Il en est de la cuisine comme de l’économie à la tunisienne, considérée comme l’art de touiller la marmite avec ce que l’on a sous la main. Et, que le peuple veuille ou pas, les vieilles recettes ont résolument la peau dure. La loi de finances 2025 vient de nous rappeler, s’il en faut, que les ténors de la fiscalité bien arrosée ont repris les
choses en main tout en affichant leur intention de se fondre dans le moule du populisme ambiant. Cela peut laisser dubitatif, mais il est avéré que dans la cuisine interne, on garde les mêmes recettes pour changer de menu.

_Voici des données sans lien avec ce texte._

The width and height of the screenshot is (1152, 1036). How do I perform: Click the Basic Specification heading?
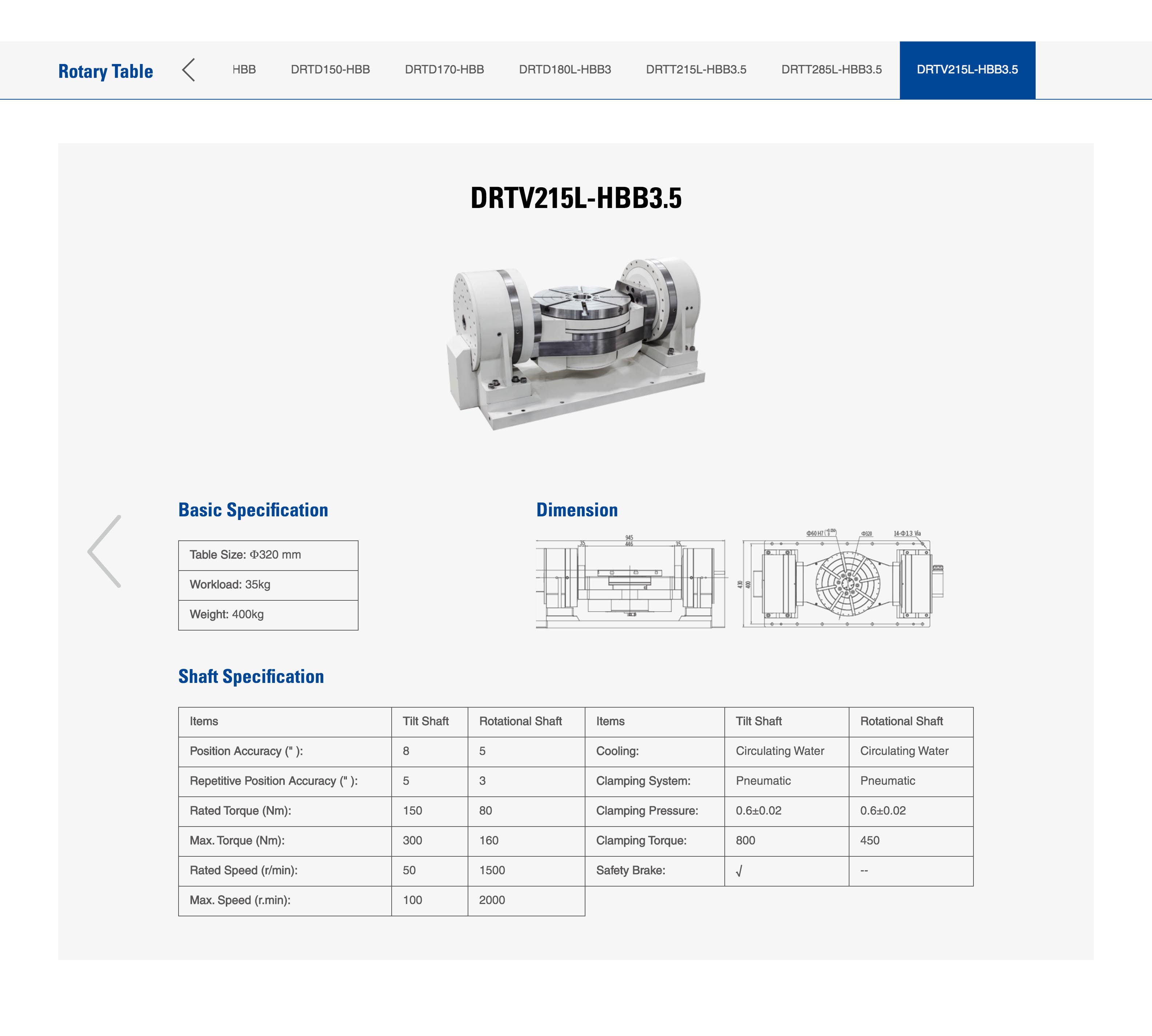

Le résul-
tat n’est pas brillant et la gastronomie laisse à désirer. Mais bon, il faut faire avec. Il suffit, pour cela, de mettre le couvercle sur la marmite pour continuer à donner l’illusion que le repas sera copieux. Il faut dire qu’une autre recette avait été tentée dans l’intervalle, durant la décennie dite noire, recette qui s’est avérée tellement immangeable que le chef avait été renvoyé.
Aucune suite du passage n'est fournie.